Persimmon Pie ~ simple ~ delicious ~ dare I say nutritious?
Persimmon Pie with date star decoration
Shown here served with a lemon persimmon topping. To make, use a blender and pulse the whole very ripe persimmon with lemon juice and lemon rind to taste.
Persimmon is a naturally sweet and highly alkaline seasonal fruit that is gaining in popularity. It’s full of fiber, and vitamins like C, A, E and many more. I am lucky enough to have a neighbor who has a huge Hachiya, or the acorn-shaped persimmon tree. This year they harvested over 300 lbs of persimmons, plenty to share.
Hachiya persimmons are astringent until they are super soft and fully ripe. This may require patience. They can be harvested unripe and gently turned and even massaged to assist the ripening process. When you have around 12 of them fully ripened, you are ready to make a pie. If you use the Fuyu or the squatty persimmons, they are less astringent and generally less sweet so you may want to consider adding additional dates. The Fuyu are often more available in grocery stores and still should be fairly soft to use to increase sweetness.
You will notice that this recipe uses no sugar. If the persimmons are fully ripe, they taste much like honey, and no sugar other than the dates is needed. Always taste the batter before you use it to make sure it is sweet enough for your palete!
Tools needed: Pie dish, blender or food processor, measuring cups & spoons
Pre prep notes: Please make the pie crust first so you are ready to pour the filling into crust as soon as it is made. Preheat oven to 350º F.
Pie Filling Ingredients
3 Tbs ground flax mixed with 9 TBS warm water. Let stand for 5 minutes (or 2 eggs for vegetarian version)
2 cups blended persimmons (about 10-12), extremely soft and ripe (see note below*) Remove the stems. DO NOT PEEL**
1 cup warm water, NOT HOT.
2-4 pitted dates (or more for added sweetness)
1 tsp or good salt (Celtic sea salt or Himalayan are great)
1 heaping tsp ground ginger
1 heaping tsp of ground cinnamon
1 heaping tsp of ground cardamom
1/2 tsp vanilla extract
1 TB arrowroot or tapioca starch
Pie Filling Instructions
Add all ingredients for the pie filling to a blender or processor. Pulse until ingredients are incorporated. Taste for sweetness. Add more dates to taste. Continue to blend on high until filling is fluffy. The filling should be smooth and sweet.
Pie Crust Ingredients
2 cups pecan halves or walnuts (slightly toasted to enhance flavor)

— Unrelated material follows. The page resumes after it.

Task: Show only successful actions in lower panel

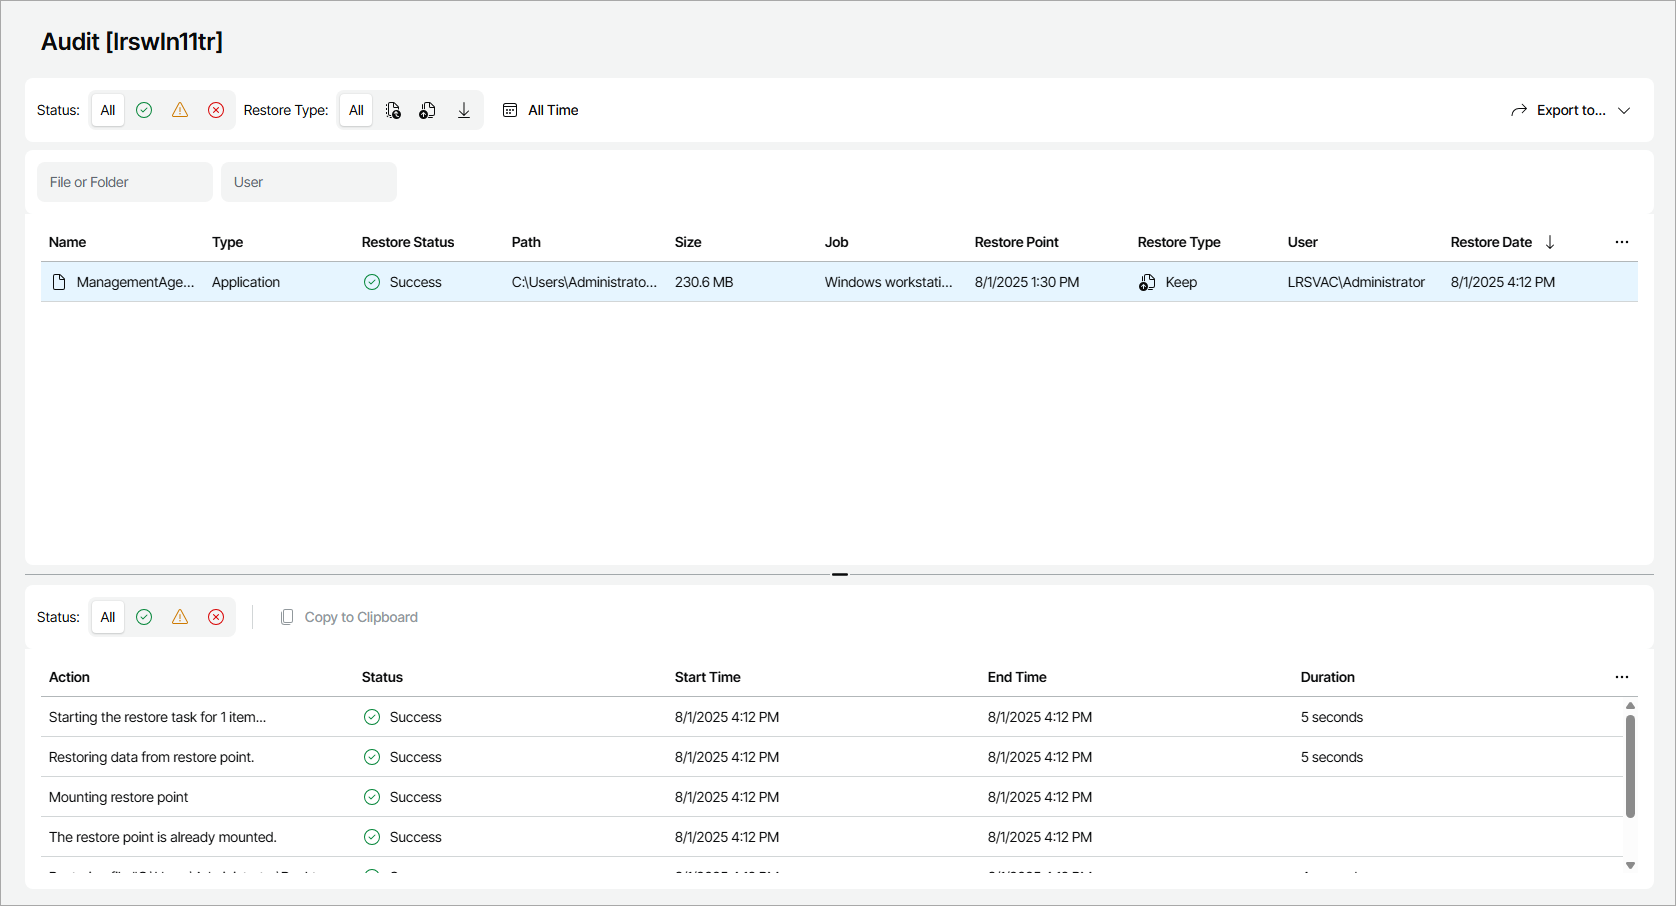Action: [144, 617]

1 cup organic rolled quick oats
9 Medjool dates, halved and pitted
1 TB unrefined coconut oil or grass-fed butter, softened
1 tsp Celtic Sea salt or Himalayan salt
Pie Crust Preparation
Add all ingredients to a food processor and blend until desired texture is reached. I like a rough texture.
Knead the dough for 3-5 minutes in a bowl to increase binding, adding water as needed (up to 1/4 cup). Do not make it too moist! It is just right when you have a slightly gooey ball.
Press dough evenly and around sides of 9” glass or ceramic pie pan.
Putting it all together
Pour filling evenly into prepared pie crust. Bake for about 35-40 more minutes. When a toothpick comes out clean, it is done.
Let cool completely before cutting. Serve with vanilla ice cream or your favorite whipped cream! Or, as shown above, sliced dates or pecans on top.
*Note: about persimmon varieties here and options
**Note: The skin of the persimmons contain many delicate nutrients. Persimmons need to be fully soft and ripe for this recipe.
2 cups pecan halves
1 cup organic rolled instant oats
1/2 cup diced dates
1 TBS oil, olive or coconut
1 tsp good quality sea salt
crust Recipe ~ make first
Add the ingredients to a food processor and blend til fairly smooth allowing for texture in the mixture to your taste.
Kneed the dough for 3-5 minutes in a bowl to increase binding adjusting for moisture with water, up to 1/4 Cup. Do not make too moist, it should form a slightly gooey ball when the kneeling is enough.
Press into a glass or ceramic pie tin, evenly around the sides and bottom
Pie recipe
Remove the stems from the persimmons, you leave the skins on as they contain many delicate nutrients. If the persimmons are fully soft and ripe, the skins are not astringent.
Add all ingredients for the pie filling to a blender and blend on high until whipped. Taste the batter, it should be smooth and sweet. If it is not sweet enough, add another date.
NOTE: You should have 5 or so cups of filling, you can add additional water to accommodate.Bake at 350º and bake for about 35-40 more minutes. Stick a toothpick in the middle to see if it is done.
Let cool and serve with a vanilla ice cream or your favorite whipped cream!
A final note, if you have any leftover pie ingredients, add them to muffin tins and make tarts.